*PROBLEM DETAILS:* The entries are to be repeated exactly, with all pictures omitted.

*EXTRACTED RECORDS:*
◇ ◇ ◇
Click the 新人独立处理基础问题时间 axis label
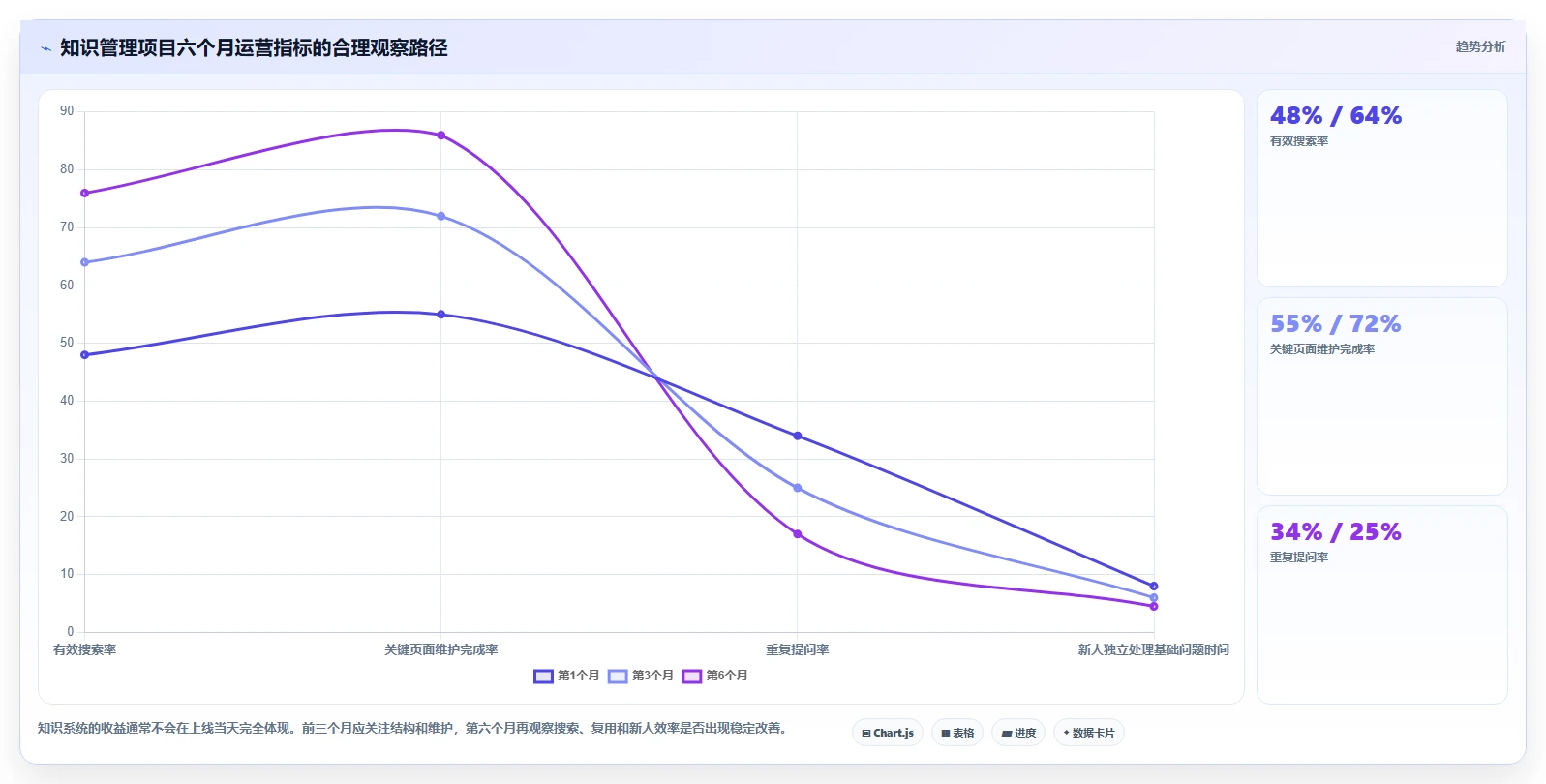The height and width of the screenshot is (784, 1546). [x=1154, y=649]
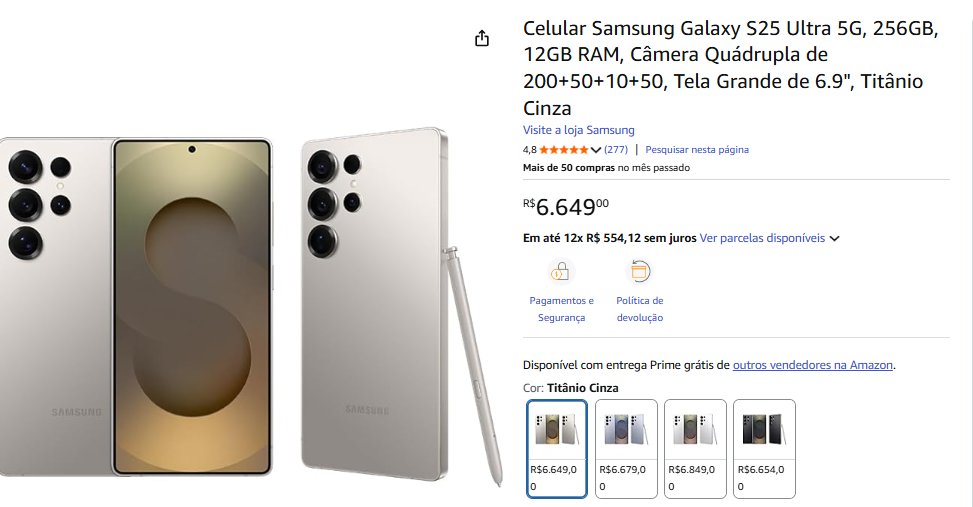Click the Política de devolução box icon
Image resolution: width=973 pixels, height=507 pixels.
pyautogui.click(x=639, y=272)
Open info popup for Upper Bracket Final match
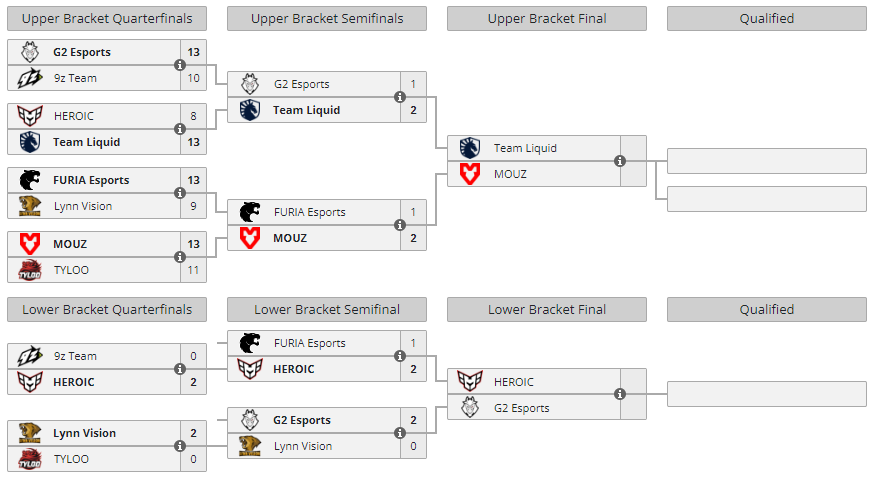This screenshot has height=483, width=872. click(x=620, y=161)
◇ ◇ ◇
*EXPECTED OUTPUT:*
Click the 新人独立处理基础问题时间 axis label
The height and width of the screenshot is (784, 1546). [x=1154, y=649]
Click the Política de devolução box icon
Image resolution: width=973 pixels, height=507 pixels.
pyautogui.click(x=639, y=272)
Open info popup for Upper Bracket Final match
This screenshot has height=483, width=872. click(x=620, y=161)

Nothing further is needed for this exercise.